# Need some help



## Ulen864 (Sep 23, 2012)

My wife does not seem to like spending any amount of time with me. When she is at home, she is online talking to people or checking FB and when she isn't online, she is texting on her phone. Not a huge deal but it is daily and then she wants to spend many nights out with friends either at their house or out drinking. I know she loves me and would not hurt me but I have brought this up to her before but she finds reasons that her friends need her or she needs some time out of the house. We have 2 kids and they are 1 and 5. 
I get that she needs time but leaving me home gives me the responsibility of cleaning the house and everything else within it. I do not know what to do about this since she does not seem like changing her ways any time in the near future. Advice???


----------



## Entropy3000 (May 11, 2011)

NOT GOOD.

Many people think that you should spend 15 hours plus a week of one one quality time together.

No way I would be staying home while my wife went out drinking.



> My wife does not seem to like spending any amount of time with me. When she is at home, she is online talking to people or checking FB and when she isn't online, she is texting on her phone.
> 
> Who is she communicating with? It matters. But even if it is not other men, this is still draining the life out of your marriage.
> 
> ...


So how about some more information. It is very hard to determine what might be going on. But it does not sound very good.


----------



## Ulen864 (Sep 23, 2012)

She talks mostly with 3 of her friends, but they are flaky friends that she doesnt fully seem to like because of their flakiness. 

We dont date each other anymore, both tired and dont find time to. She spends 2-3 nights a week out with her friends. 

I am not her first priority. Last night she wanted to hang out with her friend and when presented with choosing, she choose her friend. Only when she came home and saw me a little bummed did she text her friend and say she couldnt hang out. 

She isnt a party girl out clubbing all the time, but she does go out to a rave or bar with her single friend semi-often. This has only come up as of late. Sex life it ok, once a week or so. And all of my friends are an hour away and that is her resoning for not being able to see them. I hang out with one of them once a month, maybe. And Im a good guy, but have been an ******* this past month because I feel like ****, both cuz of her and my job blows. 

As for house chores I do the most, she has started to do something every so often but I am the one doing the lions share. 

I am beat, I am in constant competition with her friends and have almost been getting needy because of it. Im trying to give her space to go out with her friends but she just rolls me over. Her friends are ok but they are single or dont have kids and dont get it.


----------



## LastUnicorn (Jul 10, 2012)

This isn't a marriage, the dynamic sounds more like an indulgent parent of a teenage girl.

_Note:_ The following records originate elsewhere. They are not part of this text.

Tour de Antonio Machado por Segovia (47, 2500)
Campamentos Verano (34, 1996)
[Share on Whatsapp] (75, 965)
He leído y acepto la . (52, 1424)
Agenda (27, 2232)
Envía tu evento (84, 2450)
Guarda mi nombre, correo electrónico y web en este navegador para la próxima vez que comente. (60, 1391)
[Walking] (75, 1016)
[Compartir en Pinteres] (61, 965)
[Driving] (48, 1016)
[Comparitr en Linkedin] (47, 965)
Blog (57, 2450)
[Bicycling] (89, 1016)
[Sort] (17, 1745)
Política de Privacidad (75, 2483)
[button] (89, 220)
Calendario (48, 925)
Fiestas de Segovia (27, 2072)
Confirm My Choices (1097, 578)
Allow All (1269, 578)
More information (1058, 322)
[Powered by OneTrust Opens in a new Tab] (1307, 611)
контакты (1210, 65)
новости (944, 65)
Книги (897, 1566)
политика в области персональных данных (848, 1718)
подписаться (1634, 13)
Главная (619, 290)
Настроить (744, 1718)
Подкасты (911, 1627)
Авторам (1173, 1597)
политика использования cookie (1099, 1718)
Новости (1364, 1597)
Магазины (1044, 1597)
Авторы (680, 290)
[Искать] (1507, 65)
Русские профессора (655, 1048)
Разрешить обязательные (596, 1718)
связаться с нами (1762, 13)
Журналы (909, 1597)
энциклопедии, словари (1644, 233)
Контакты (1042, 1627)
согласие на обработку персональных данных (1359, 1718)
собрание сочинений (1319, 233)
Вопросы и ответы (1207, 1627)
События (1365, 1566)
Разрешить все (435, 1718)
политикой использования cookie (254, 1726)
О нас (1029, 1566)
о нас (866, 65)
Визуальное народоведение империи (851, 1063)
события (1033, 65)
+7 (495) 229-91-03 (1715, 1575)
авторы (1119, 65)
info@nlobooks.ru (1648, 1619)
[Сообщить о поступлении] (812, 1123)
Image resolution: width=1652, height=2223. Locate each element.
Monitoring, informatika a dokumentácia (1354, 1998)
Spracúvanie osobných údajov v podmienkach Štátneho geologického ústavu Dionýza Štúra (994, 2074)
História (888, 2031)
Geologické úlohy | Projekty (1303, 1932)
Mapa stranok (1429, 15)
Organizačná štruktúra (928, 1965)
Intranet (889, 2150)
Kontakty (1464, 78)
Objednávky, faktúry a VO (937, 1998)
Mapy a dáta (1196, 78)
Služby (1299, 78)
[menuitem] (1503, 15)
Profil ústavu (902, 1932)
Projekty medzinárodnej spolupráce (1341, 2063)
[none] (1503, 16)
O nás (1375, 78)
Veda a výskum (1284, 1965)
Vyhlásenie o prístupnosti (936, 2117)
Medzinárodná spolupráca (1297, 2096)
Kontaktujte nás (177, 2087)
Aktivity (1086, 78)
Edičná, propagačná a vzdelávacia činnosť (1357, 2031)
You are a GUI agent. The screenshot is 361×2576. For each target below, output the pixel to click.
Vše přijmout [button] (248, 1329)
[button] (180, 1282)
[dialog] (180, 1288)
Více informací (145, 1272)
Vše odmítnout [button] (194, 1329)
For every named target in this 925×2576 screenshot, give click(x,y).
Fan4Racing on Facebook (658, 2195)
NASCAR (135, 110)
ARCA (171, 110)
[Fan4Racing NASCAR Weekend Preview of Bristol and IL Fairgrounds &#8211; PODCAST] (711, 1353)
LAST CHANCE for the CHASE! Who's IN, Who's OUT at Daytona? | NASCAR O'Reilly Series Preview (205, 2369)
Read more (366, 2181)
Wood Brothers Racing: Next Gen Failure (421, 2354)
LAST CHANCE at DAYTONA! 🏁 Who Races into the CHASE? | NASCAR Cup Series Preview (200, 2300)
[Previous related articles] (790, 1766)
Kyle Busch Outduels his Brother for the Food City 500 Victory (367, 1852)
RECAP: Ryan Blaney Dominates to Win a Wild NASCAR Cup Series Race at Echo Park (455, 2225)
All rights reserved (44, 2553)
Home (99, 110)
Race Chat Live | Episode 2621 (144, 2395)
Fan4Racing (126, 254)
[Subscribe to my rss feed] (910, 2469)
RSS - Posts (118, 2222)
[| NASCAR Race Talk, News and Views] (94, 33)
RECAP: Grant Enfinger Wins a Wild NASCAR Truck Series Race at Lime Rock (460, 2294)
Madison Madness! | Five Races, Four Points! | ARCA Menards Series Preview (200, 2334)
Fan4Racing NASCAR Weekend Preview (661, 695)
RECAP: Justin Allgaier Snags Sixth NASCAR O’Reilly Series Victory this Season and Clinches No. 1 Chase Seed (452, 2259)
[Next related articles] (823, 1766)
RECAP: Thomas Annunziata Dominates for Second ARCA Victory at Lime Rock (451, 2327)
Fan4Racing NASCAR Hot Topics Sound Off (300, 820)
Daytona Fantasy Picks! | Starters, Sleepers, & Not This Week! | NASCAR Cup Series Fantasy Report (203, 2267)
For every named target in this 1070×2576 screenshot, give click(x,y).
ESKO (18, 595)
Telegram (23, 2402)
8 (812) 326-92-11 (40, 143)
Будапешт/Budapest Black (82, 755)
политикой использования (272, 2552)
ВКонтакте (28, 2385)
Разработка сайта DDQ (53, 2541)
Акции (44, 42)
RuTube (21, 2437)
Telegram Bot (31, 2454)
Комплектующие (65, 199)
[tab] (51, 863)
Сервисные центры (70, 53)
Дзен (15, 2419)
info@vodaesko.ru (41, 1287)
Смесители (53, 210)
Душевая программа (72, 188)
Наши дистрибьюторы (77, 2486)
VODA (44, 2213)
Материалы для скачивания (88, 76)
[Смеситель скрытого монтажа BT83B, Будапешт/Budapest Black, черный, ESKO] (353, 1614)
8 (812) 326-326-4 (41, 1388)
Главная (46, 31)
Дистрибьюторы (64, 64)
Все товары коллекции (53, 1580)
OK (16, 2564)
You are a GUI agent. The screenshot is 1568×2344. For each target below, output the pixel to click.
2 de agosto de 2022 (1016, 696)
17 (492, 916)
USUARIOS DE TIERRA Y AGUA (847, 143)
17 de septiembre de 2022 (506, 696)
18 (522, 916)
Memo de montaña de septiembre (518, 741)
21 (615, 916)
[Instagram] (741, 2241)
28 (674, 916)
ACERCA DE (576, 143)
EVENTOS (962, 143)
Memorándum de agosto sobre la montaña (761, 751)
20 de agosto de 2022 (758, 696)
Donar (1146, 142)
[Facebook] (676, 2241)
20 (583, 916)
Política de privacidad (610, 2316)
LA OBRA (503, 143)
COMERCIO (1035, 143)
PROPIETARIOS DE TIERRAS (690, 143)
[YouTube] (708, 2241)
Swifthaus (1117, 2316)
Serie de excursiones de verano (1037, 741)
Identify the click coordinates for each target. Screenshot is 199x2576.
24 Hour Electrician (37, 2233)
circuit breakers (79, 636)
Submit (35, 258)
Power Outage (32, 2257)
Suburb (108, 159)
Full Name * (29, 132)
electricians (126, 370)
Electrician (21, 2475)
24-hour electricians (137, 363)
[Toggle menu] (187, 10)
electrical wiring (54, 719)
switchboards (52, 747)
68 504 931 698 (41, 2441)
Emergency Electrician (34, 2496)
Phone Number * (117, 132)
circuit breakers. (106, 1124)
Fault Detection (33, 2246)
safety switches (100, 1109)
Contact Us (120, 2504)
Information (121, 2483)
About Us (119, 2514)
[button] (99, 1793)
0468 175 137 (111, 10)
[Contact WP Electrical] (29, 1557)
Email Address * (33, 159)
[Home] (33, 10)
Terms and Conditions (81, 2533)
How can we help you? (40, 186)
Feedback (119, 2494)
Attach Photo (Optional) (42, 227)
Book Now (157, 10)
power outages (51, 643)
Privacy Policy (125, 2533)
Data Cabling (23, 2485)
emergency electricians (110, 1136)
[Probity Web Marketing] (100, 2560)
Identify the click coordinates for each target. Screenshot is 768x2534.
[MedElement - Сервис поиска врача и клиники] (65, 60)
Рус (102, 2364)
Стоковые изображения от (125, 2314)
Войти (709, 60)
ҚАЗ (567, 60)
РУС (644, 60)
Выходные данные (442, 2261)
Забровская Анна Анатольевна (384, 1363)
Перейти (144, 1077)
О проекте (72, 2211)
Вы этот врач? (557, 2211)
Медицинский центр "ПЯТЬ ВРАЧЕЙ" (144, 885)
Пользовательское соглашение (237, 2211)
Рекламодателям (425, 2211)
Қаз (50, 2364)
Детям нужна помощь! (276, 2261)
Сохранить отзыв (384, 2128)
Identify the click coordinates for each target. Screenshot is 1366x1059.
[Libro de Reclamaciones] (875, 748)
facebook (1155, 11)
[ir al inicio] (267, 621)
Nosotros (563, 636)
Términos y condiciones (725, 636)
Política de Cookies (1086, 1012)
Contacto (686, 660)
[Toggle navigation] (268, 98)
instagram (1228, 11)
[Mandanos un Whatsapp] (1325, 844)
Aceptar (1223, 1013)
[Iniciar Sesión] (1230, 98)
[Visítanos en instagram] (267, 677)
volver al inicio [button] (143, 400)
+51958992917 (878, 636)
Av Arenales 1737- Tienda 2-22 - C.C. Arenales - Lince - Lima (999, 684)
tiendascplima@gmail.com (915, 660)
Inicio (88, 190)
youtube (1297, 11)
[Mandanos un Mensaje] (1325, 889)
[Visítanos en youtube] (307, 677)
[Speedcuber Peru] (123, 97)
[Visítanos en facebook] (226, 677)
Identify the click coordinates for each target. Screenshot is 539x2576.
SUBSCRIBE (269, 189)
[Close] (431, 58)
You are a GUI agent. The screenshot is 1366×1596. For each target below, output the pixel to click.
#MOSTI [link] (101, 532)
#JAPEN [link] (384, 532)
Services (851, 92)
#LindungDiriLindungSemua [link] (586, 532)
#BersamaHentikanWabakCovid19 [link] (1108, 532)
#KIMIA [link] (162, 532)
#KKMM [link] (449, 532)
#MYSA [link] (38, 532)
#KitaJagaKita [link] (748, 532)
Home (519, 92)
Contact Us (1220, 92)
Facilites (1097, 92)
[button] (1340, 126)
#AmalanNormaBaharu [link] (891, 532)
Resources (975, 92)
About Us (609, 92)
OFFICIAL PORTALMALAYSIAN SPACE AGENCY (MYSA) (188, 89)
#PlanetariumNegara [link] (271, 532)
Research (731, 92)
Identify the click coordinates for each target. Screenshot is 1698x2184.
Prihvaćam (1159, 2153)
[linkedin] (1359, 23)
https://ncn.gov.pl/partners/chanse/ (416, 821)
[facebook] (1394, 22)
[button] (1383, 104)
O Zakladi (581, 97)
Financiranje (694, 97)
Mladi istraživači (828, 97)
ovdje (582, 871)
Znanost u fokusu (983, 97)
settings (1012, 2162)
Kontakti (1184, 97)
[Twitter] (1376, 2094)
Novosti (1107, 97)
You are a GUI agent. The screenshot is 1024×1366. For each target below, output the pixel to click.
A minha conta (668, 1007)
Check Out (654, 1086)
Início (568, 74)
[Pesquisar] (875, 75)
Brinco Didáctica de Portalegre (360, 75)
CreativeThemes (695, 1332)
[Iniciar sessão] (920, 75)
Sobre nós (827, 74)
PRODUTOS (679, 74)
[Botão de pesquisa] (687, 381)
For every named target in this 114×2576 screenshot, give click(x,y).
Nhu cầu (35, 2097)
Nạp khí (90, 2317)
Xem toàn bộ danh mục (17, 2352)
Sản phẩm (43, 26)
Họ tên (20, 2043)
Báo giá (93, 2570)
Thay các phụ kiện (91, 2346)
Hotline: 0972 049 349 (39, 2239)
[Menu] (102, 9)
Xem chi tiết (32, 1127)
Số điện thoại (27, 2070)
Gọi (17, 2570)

You need to stop beating around the bush with her and get serious if you want to see any changes, and don't expect it to be easy. More than likely she will get sulky, defiant, and disobedient, just like a teenager having her activities curtailed. I'd start off the conversation telling her this too. Does she work? If not, kill the cell phone you are paying for. She can call her friends when you are at work. When you are home, its husband and family time. Put your foot down on going to see friends 3x a week. Seriously!? She is a mother to two young children, why is she ditching her children to go play with friends half the week? Oh I agree, moms need girl time to get a break but this is far far above and beyond a break. I advocate a pretty hard line here, like once a week. And that's only if she has done her chores. Chores are spending quality time with you and cleaning. Not doing those? No play dates with other children! 

Why do none of her friends come to visit her? I'll bet the real children are a hindrance to their partying. When she is out with her friends she can pretend she is single while 'dad' takes care of the house and babies.

Dood you sound like a really easy going, overly permissive husband. You need to dig deep and find your backbone. Without some hard lines, communications and yes rules she isn't going to magically change anything. More than likely her behavior will only get worse because she knows she can get away with it. Like a teenager she will continue to push those boundaries.

Tell her straight that your needs and the needs of the marriage aren't being met. Since she seems unwilling to make responsible changes on her own it will be done YOUR way until you see she can regulate her behavior. 

What's the worst that could happen? She could run around with friends half the week going to bars and doing god know what, she could treat her family home like a hotel where someone else does all the cleaning, she could stop helping with raising and caring for her young children, she could emotionally abandon her tired husband....oh wait...

My point is, she is not likely to change unless forced to. If you change your behavior you have a good chance.


----------



## AFEH (May 18, 2010)

I’ve got perhaps a different view on these things.


What you are experiencing is a very big clash of value systems, there’s obviously a massive difference between the two of you wrt what marriage is all about, what you as individuals value about being married.

Now most will say your value system is the normal and valid one and your wife’s somewhat unusual. But in essence and at the end of the day, you went and married the wrong type of woman for the type of married life you had/have in mind.


And now you can take on what would probably turn out to be a lifetime task of trying to change your wife into the type of woman you want in order to get the type of marriage you’d like. What you are suffering from is very big time incompatibility.



The very first step to take is to see what is going on in your wife’s private life. Yes, she has a parallel, private and secret life to her married life. Very much like she is two people, one person with two personalities and two separate and distinct lives.


So take a while to spy on your wife. Be exceedingly discrete about it. VARs in your home, monitor her phone and computer activity. Do this for about 2 months so you get the fullest possible picture about what is going on in her private and secret life.

Once you know that you will know exactly what you face and will therefore be in a much better position to know the best way ahead.


----------